Exercise: All entries that follow are to be written out verbatim.

(Pixel coordinate grounding data)
Segment Open

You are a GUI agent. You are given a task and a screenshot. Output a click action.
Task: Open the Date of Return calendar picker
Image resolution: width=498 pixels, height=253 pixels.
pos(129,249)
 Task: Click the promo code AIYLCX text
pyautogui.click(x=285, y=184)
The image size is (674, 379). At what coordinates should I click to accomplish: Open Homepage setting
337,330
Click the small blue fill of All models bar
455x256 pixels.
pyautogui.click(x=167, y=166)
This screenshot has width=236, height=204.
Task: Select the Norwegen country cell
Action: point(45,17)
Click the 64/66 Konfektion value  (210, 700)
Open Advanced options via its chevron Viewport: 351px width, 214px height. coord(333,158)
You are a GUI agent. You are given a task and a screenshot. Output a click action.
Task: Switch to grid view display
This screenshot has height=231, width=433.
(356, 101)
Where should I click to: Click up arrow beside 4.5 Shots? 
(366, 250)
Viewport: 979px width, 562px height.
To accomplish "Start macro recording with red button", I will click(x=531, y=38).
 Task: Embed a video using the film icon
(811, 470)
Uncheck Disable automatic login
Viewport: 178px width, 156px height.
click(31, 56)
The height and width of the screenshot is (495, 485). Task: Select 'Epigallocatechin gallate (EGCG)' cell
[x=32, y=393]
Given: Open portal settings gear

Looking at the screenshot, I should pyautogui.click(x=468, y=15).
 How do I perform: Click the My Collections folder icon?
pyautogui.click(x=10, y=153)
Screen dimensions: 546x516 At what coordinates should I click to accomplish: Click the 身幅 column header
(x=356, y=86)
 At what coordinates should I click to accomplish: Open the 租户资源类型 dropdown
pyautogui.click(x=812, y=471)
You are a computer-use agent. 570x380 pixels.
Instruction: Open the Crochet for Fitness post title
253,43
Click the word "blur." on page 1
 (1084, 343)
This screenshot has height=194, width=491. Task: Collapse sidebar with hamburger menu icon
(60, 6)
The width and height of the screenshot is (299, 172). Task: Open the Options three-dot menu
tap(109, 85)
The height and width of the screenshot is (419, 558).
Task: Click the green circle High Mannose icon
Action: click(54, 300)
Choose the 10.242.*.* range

Segment Closed

Answer to this task:
You are a GUI agent. You are given a task and a screenshot. Output a click action.
Task: Open the Date of Return calendar picker
Image resolution: width=498 pixels, height=253 pixels.
pos(129,249)
 Task: Click the promo code AIYLCX text
pyautogui.click(x=285, y=184)
The image size is (674, 379). At what coordinates should I click to accomplish: Open Homepage setting
337,330
Click the small blue fill of All models bar
455x256 pixels.
pyautogui.click(x=167, y=166)
This screenshot has width=236, height=204.
Task: Select the Norwegen country cell
Action: point(45,17)
Click the 64/66 Konfektion value  (210, 700)
Open Advanced options via its chevron Viewport: 351px width, 214px height. coord(333,158)
You are a GUI agent. You are given a task and a screenshot. Output a click action.
Task: Switch to grid view display
This screenshot has height=231, width=433.
(356, 101)
Where should I click to: Click up arrow beside 4.5 Shots? 
(366, 250)
Viewport: 979px width, 562px height.
To accomplish "Start macro recording with red button", I will click(x=531, y=38).
 Task: Embed a video using the film icon
(811, 470)
Uncheck Disable automatic login
Viewport: 178px width, 156px height.
click(31, 56)
The height and width of the screenshot is (495, 485). Task: Select 'Epigallocatechin gallate (EGCG)' cell
[x=32, y=393]
Given: Open portal settings gear

Looking at the screenshot, I should pyautogui.click(x=468, y=15).
 How do I perform: Click the My Collections folder icon?
pyautogui.click(x=10, y=153)
Screen dimensions: 546x516 At what coordinates should I click to accomplish: Click the 身幅 column header
(x=356, y=86)
 At what coordinates should I click to accomplish: Open the 租户资源类型 dropdown
pyautogui.click(x=812, y=471)
You are a computer-use agent. 570x380 pixels.
Instruction: Open the Crochet for Fitness post title
253,43
Click the word "blur." on page 1
 (1084, 343)
This screenshot has height=194, width=491. Task: Collapse sidebar with hamburger menu icon
(60, 6)
The width and height of the screenshot is (299, 172). Task: Open the Options three-dot menu
tap(109, 85)
The height and width of the screenshot is (419, 558).
Task: Click the green circle High Mannose icon
Action: click(54, 300)
Choose the 10.242.*.* range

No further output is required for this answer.